[Task input]

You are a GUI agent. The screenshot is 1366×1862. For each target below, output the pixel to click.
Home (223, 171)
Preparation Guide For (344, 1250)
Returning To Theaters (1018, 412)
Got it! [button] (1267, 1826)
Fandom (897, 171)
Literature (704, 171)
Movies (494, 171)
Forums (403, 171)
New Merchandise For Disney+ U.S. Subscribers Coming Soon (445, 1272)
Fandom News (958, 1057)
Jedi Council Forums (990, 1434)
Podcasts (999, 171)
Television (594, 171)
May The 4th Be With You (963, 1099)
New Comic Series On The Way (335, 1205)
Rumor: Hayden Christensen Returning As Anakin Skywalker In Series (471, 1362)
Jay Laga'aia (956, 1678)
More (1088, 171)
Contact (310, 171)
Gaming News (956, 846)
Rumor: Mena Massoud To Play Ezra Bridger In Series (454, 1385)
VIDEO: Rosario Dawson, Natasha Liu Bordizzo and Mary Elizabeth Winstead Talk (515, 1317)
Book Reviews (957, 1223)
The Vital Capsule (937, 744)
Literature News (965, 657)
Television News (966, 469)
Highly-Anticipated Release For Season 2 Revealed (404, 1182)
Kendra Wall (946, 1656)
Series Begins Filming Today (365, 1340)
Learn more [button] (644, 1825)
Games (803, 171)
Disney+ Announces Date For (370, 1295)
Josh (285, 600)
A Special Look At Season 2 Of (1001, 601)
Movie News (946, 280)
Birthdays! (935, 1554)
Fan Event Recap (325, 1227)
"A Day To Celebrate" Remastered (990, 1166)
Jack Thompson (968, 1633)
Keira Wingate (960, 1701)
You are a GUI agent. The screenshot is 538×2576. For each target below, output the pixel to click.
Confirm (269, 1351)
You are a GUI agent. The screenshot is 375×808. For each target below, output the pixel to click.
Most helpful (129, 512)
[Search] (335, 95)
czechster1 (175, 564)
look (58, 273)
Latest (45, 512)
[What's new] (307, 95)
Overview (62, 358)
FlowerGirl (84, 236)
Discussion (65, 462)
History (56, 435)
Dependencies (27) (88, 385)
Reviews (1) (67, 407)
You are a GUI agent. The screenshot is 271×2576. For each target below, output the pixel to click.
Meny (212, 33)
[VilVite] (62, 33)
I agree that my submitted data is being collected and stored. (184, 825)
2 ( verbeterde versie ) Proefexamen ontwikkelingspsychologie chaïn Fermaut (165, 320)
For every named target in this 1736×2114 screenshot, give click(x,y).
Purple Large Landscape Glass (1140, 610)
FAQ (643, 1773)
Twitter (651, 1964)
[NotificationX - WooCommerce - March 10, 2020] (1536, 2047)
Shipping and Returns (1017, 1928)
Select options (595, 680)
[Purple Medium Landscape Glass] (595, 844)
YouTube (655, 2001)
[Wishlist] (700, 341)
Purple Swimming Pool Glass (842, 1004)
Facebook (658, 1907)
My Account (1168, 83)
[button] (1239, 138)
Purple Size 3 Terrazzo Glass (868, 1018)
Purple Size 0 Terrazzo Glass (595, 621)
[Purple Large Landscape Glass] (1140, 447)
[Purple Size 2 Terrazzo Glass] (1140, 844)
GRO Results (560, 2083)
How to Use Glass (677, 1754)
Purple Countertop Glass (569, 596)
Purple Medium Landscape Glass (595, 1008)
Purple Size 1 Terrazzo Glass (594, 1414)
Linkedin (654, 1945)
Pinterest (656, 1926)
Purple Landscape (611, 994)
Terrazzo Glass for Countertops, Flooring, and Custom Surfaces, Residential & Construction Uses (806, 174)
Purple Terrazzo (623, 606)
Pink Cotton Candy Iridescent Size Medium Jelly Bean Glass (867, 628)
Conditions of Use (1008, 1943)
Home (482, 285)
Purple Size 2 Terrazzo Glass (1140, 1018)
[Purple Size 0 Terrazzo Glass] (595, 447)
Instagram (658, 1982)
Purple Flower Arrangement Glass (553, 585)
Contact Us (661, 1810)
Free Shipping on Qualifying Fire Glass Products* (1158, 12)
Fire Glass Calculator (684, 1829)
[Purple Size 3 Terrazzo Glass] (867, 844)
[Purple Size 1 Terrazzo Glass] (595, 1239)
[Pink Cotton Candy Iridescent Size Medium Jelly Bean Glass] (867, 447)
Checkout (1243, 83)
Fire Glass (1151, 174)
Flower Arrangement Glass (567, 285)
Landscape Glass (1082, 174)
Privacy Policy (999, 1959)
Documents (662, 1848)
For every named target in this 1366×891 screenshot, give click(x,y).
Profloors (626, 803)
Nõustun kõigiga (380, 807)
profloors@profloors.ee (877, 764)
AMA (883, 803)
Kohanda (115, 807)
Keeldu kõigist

[Problem details]
All lines above with "target" in them should be returned.

[Answer space]
You are a GUI agent. The screenshot is 1366×1862. For each target below, output the pixel to click.
You are a GUI agent. The screenshot is 538×2576. For each target below, output the pixel to click.
You are a GUI agent. The screenshot is 375×808. For each target below, output the pixel to click.
You are a GUI agent. The screenshot is 271×2576. For each target below, output the pixel to click.
For every named target in this 1736×2114 screenshot, give click(x,y).
For every named target in this 1366×891 screenshot, give click(x,y).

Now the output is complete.